At Microsoft, we’re committed to empowering every person and every organization on the planet to achieve more. As part of that commitment, we’re supporting post-pandemic recovery and working to build an inclusive, skills-based economy. Last summer, we launched our global skills initiative, which has helped more than 30 million individuals worldwide learn new digital skills.

Today, we’re expanding these efforts to also help small- to medium-size organizations develop the right skills to achieve their goals. By centralizing skill-building resources and working with local organizations to offer impactful support, we’re making it easier and more accessible for small- to medium-size businesses to build a strong foundation of digital skills so they can take full advantage of their technology for long-term success in a digitally enabled economy.

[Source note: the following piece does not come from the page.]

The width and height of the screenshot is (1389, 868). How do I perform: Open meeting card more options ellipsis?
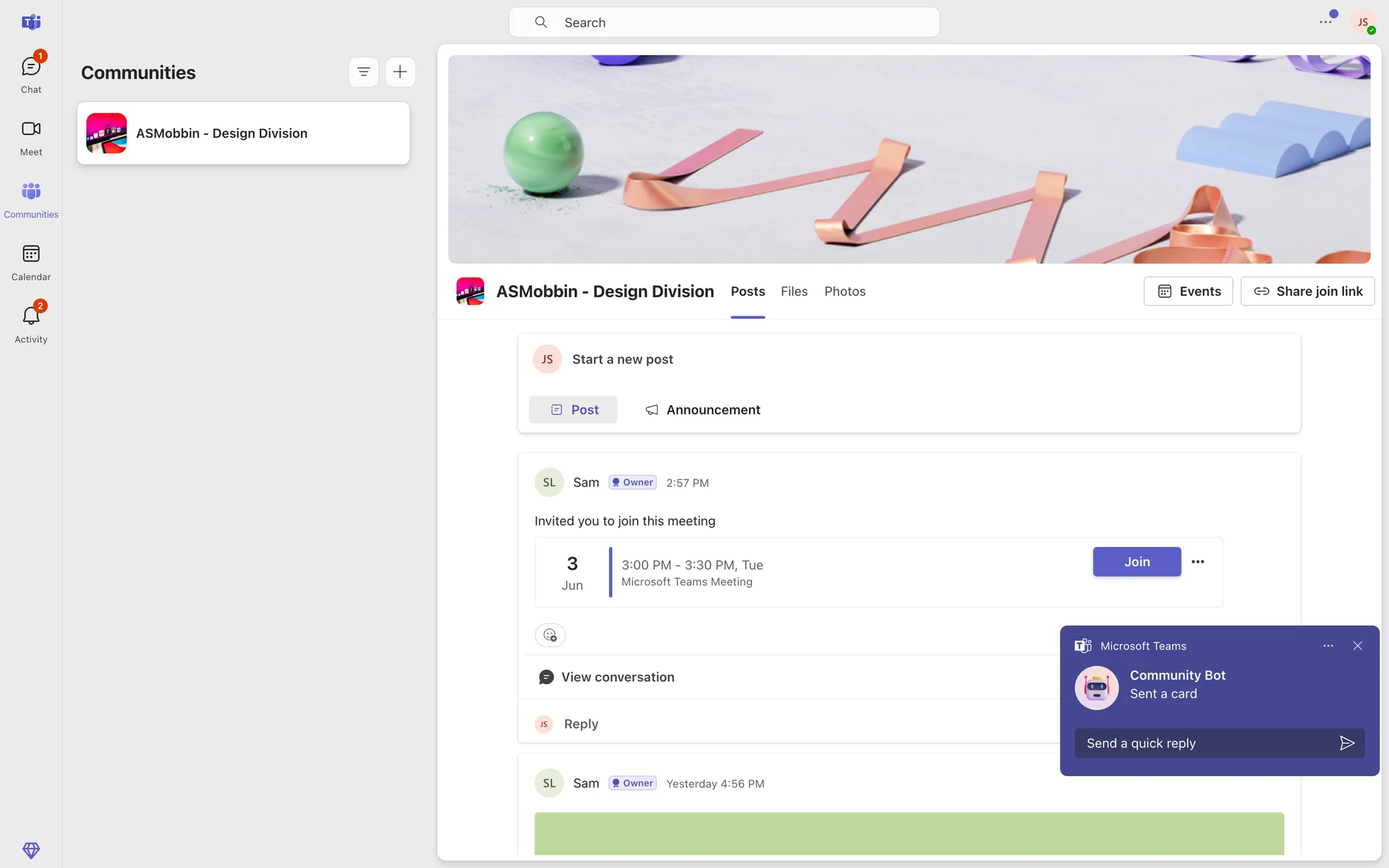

Small organizations face big challenges

As a pillar to their communities, it’s critical that small- and medium-size businesses continue providing the jobs and services that contribute to a thriving local — and global — economy. Digital tools are essential to helping these businesses respond to changes in the market, streamline their organization, protect against threats and plan for long-term resiliency.

However, one in five small businesses and nearly one in three medium-size businesses say a lack of employee skills has been their biggest challenge in responding to the pandemic. With high customer expectations for digital literacy — and a surge in connected digital experiences — small- and medium-size businesses need to continuously learn new ways to use technology for greater customer connection, efficiency and agility.

Moreover, businesses in underrepresented groups and communities — many of which experience disparities in access to capital, education and employment — face an even larger skills gap. This past year’s closures, declines in sales and reduced workforce has resulted in overwhelming risks to these organizations.